Labora tidak sanggup lagi berkata-kata. Raganya menyerah. Jiwanya tak sanggup lagi menatap kakaknya yang mulai kesakitan.

Yuka baru saja bercerita. Tentanf halusinasinya yang tak berujug. Tentang cintanya yang besar terhadap seseorang yang labora sendiri tidak tahu keberadaannya.

Yang jelas. Ini fatal. Ini tidak boleh dibiarkan...

Labora mengusap air matanya dengan baju. Bergegas, ia memaksa kakaknya untuk segera bertemu dengan psikiater.

***

"Acha punya adik.. Demian da Frieska. Punya pacar namanya mas Arya..."

Yuka duduk tenang ketika berhadapan dengan psikiater. Tangannya diborgol, namun matanya berkaca-kaca.

"Acha sudah punya partner buat memeriksa saya. Bi Inah pun juga. Dokter nggak perlu susah-susah membantu saya buat sembuh dari lupa ingatan..."

Psikiater tidak menjawab. Senyumnya mengembang setiap kali Yuka bercerita. Seolah-olah ia menghargai setiap kisah pasiennya itu.

"Tapi, saudari Yuka tidak lupa ingatan..."

"Ya...kalau gitu... saya nggak sakit apa-apa. Saya nggak perlu diborgol. Saya bukan penjahat." Timpal Yuka dengan sendu. Tubuhnya ikut lemas karena lelah berontak.

"Tentu. Kamu akan lepas dari borgol. Sebentar saja. Saya mau meluruskan satu hal..."

Psikiater itu mulai bicara untuk mengimbangi emosi Yuka. Meski sulit dipercaya, dokter memvonis dirinya terlibat halusinasi. Termasuk Acha dan orang-orang yang terlibat dalam kisahnya.

"Apa saya segila ini sampai kekasih saya tidak nyata, dok?"

Suara Yuka gemetar. Ia tak percaya psikiater sialan itu berani-beraninya bicara omong kosong.

"Saya dan Acha bertemu sudah lama. Kami pacaran. Kami bahkan pergi ke Pulau Jeju bersama-sama---"

"Siapa yang mengajak?"

Dokter menyela, mengatur kacamatanya yang mulai melorot.

"Acha..."

"Kamu selama ini hidup sendiri, Yuka. Kamu tidak pernah bertemu secara nyata dengan Acha."

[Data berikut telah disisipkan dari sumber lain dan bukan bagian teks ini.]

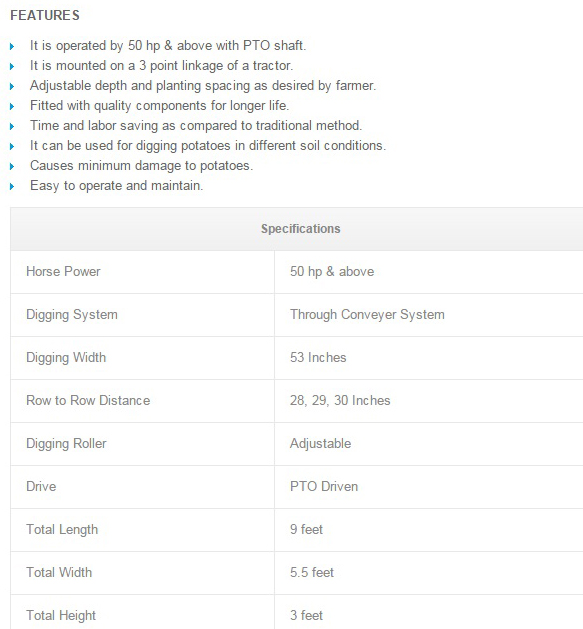Click the 28, 29, 30 Inches value
The image size is (583, 629).
[x=340, y=400]
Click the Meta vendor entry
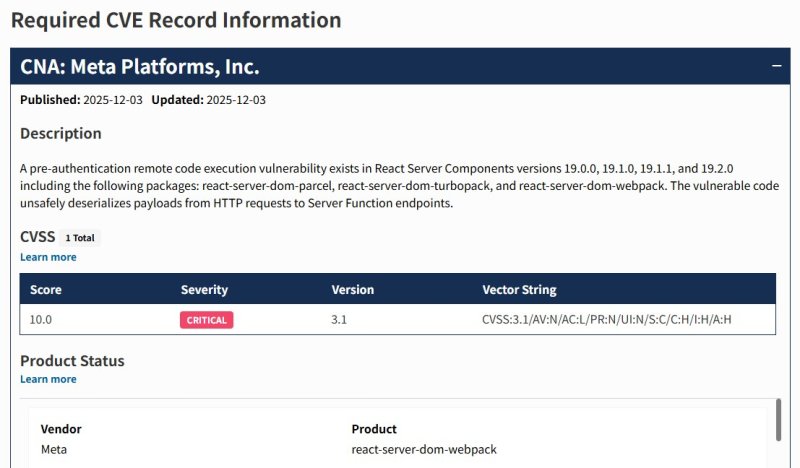Screen dimensions: 800x468 pos(54,450)
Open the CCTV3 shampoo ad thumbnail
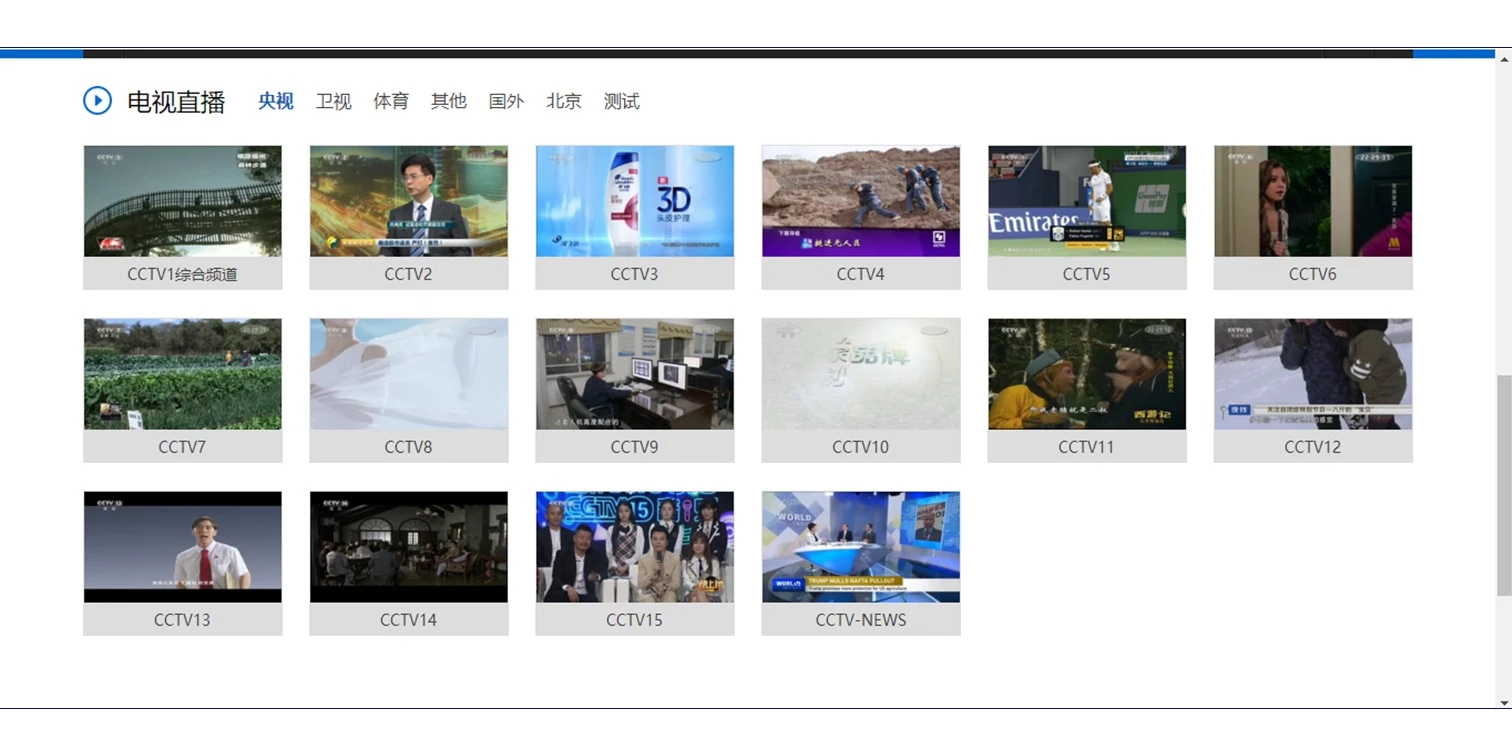1512x756 pixels. (x=635, y=201)
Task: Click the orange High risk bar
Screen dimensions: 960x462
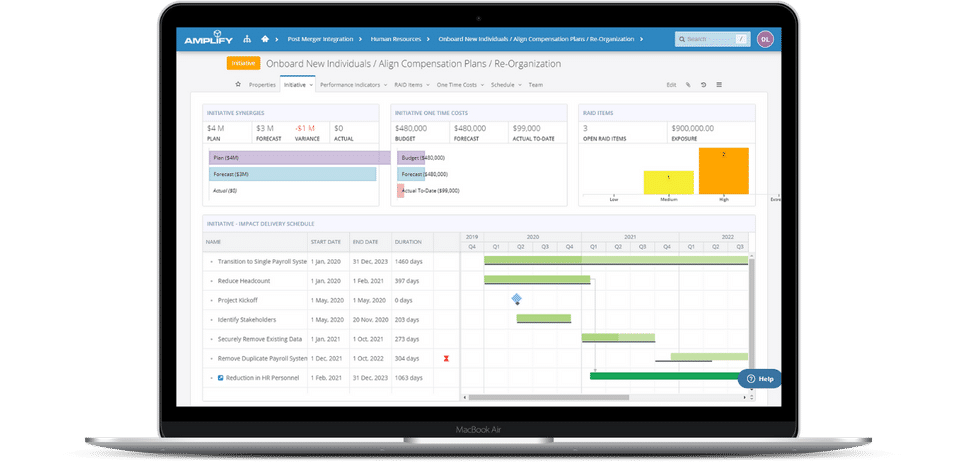Action: 724,171
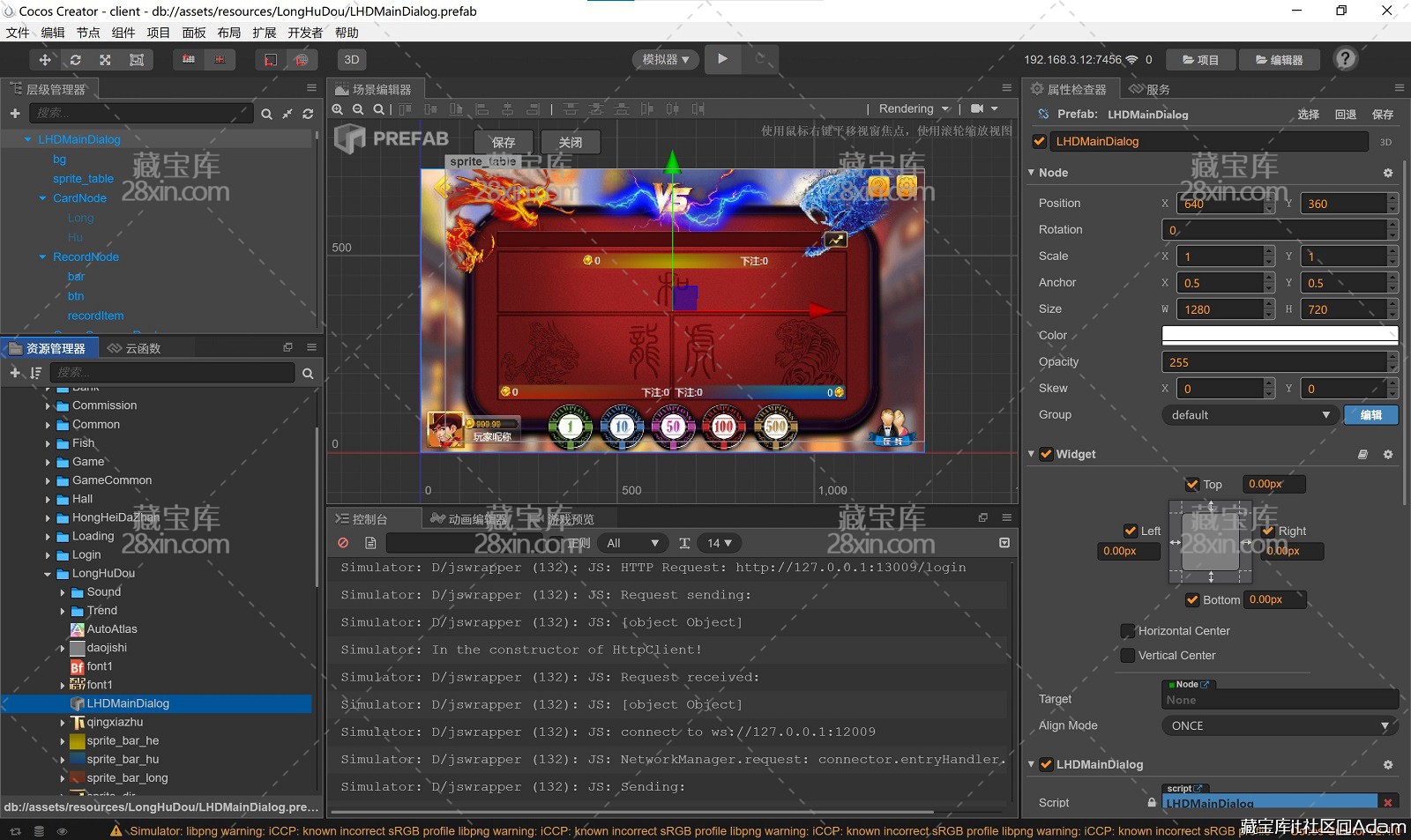Clear the console log

point(343,543)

"Bagaimana dokter bisa semudah itu---"

"Ada ketidaksamaan dari waktu ke waktu. Kamu tahu benar berapa usia Acha? Dimana dia lahir? Pernah bertemu dia dengan adikmu? Atau, bisa suruh Acha untuk datang kemari sebagai sesama psikiater?"

Pertanyaan psikiater itu seketika membungkam mulutnya. Yuka memperhatikan sekeliling. Seperti diterjang patah hati... ia merasa begitu rindu dengan Acha...

Meski sebenarnya.....

Yuka merasa sakit untuk hal yang tidak nyata. Tapi, bukankah segala perasaan bisa dirubah menjadi nyata, dan tinggal diam dalam hati?

***

"Selama ini saudari Yuka tidak minum obat teratur. Dia makan permen. Halusinasi membuatnya percaya bahwa permen itu adalah obat yang disediakan Acha untuk diminum."

Labora mendesis kaku. Salam kenal untuk Acha, lain kali, berani muncul lah di depanku.

"Tentang halusinasi.. Saya kira itu wajar dialami oleh pasien. Tapi, emosinya juga kuat. Saya tidak tahu bagaimana itu bisa bekerja pada pasien Yuka."

Meski menyesal tidak pernah secepat ini membawa kakaknya ke psikiater, Labora merasa lega untuk beberapa saat.

Katanya, Yuka sedang belajar dengan sungguh untuk membedakan antara halusinasi dan kenyatan.

Meski Labora sempat pesimis.... kakaknya sangat tergila-gila dengan halusinasinya sendiri, bagaimana bisa dia mengatasinya dengan semudah itu?